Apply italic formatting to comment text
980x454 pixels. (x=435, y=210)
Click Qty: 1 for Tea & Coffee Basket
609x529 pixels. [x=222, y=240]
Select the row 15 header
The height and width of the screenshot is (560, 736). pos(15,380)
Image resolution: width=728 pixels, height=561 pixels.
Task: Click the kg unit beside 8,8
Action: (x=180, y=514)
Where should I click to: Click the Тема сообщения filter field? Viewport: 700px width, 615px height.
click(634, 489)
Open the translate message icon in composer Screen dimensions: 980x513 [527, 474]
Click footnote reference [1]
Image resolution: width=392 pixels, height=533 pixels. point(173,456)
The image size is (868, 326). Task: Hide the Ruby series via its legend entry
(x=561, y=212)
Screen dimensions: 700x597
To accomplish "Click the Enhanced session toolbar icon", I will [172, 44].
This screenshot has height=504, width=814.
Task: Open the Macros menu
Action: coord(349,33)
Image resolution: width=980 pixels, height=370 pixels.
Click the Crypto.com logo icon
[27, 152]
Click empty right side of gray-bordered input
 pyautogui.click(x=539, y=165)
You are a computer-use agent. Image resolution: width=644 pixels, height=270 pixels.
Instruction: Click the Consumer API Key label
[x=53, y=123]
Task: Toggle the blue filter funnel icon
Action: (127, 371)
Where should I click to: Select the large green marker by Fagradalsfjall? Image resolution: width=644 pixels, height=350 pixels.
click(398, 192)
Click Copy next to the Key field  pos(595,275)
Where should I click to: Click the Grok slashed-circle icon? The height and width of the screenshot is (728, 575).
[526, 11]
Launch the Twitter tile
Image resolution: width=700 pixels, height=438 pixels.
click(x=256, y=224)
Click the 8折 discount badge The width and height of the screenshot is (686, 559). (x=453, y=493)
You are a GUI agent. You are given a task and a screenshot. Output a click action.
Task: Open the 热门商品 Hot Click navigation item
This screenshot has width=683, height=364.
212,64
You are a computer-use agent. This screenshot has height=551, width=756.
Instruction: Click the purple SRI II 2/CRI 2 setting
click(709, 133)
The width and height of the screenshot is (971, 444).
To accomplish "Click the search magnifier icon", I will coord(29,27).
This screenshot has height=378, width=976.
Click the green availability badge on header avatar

[EXERCISE DESCRIPTION] Reproduce the stretch of the listing above, from the line containing "Click Qty: 1 for Tea & Coffee Basket" through the line containing "pyautogui.click(x=539, y=165)", without changing anything.

[RESULT]
Click Qty: 1 for Tea & Coffee Basket
609x529 pixels. [x=222, y=240]
Select the row 15 header
The height and width of the screenshot is (560, 736). pos(15,380)
Image resolution: width=728 pixels, height=561 pixels.
Task: Click the kg unit beside 8,8
Action: (x=180, y=514)
Where should I click to: Click the Тема сообщения filter field? Viewport: 700px width, 615px height.
click(634, 489)
Open the translate message icon in composer Screen dimensions: 980x513 [527, 474]
Click footnote reference [1]
Image resolution: width=392 pixels, height=533 pixels. point(173,456)
The image size is (868, 326). Task: Hide the Ruby series via its legend entry
(x=561, y=212)
Screen dimensions: 700x597
To accomplish "Click the Enhanced session toolbar icon", I will [172, 44].
This screenshot has height=504, width=814.
Task: Open the Macros menu
Action: coord(349,33)
Image resolution: width=980 pixels, height=370 pixels.
Click the Crypto.com logo icon
[27, 152]
Click empty right side of gray-bordered input
 pyautogui.click(x=539, y=165)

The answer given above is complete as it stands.